» **To do**
Find the line with "1400x840 pixels." in the records below. Copy it and every line after it, up to and including the line with "The height and width of the screenshot is (784, 1516).".

Saved entries
★ ★ ★

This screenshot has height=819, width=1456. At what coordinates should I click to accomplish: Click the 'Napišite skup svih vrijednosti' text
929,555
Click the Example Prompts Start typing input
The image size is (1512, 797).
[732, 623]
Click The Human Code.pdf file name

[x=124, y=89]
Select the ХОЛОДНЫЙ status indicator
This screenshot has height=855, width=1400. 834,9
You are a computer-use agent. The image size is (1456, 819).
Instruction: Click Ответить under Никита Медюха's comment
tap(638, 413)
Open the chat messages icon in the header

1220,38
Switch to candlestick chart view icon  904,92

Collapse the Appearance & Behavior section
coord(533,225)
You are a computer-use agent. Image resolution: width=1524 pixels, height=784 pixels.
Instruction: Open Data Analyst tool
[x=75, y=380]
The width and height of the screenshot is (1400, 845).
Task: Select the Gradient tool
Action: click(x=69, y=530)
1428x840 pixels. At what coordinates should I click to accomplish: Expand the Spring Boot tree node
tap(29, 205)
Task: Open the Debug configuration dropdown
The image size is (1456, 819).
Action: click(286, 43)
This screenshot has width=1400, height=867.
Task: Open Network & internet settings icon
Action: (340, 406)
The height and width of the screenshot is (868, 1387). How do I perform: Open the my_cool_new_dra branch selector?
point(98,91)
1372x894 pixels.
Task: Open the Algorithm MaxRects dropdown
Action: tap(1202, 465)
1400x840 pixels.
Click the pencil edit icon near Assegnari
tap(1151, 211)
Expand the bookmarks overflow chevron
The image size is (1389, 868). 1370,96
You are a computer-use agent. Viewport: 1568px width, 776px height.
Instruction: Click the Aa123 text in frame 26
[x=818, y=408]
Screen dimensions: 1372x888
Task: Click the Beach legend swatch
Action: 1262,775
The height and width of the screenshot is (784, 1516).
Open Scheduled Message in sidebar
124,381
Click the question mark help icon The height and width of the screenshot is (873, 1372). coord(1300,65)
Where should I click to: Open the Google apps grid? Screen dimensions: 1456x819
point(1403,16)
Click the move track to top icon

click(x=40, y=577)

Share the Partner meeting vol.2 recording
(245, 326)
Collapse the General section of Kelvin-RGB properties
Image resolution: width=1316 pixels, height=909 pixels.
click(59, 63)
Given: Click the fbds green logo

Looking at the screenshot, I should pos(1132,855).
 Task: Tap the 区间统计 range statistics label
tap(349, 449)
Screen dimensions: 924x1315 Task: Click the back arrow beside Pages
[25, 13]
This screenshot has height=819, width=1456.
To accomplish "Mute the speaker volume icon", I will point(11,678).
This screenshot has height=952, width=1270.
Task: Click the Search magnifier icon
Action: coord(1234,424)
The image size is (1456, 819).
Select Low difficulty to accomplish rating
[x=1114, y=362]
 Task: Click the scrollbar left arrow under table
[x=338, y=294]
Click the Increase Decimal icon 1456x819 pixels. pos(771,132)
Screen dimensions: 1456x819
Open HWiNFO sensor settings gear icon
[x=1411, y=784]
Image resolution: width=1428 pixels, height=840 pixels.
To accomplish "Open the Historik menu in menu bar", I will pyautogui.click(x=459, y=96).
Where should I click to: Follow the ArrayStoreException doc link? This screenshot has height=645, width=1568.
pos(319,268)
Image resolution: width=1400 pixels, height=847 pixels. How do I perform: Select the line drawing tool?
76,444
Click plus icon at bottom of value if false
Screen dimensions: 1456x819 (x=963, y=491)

★ ★ ★

» **Answer section**
1400x840 pixels.
Click the pencil edit icon near Assegnari
tap(1151, 211)
Expand the bookmarks overflow chevron
The image size is (1389, 868). 1370,96
You are a computer-use agent. Viewport: 1568px width, 776px height.
Instruction: Click the Aa123 text in frame 26
[x=818, y=408]
Screen dimensions: 1372x888
Task: Click the Beach legend swatch
Action: 1262,775
The height and width of the screenshot is (784, 1516).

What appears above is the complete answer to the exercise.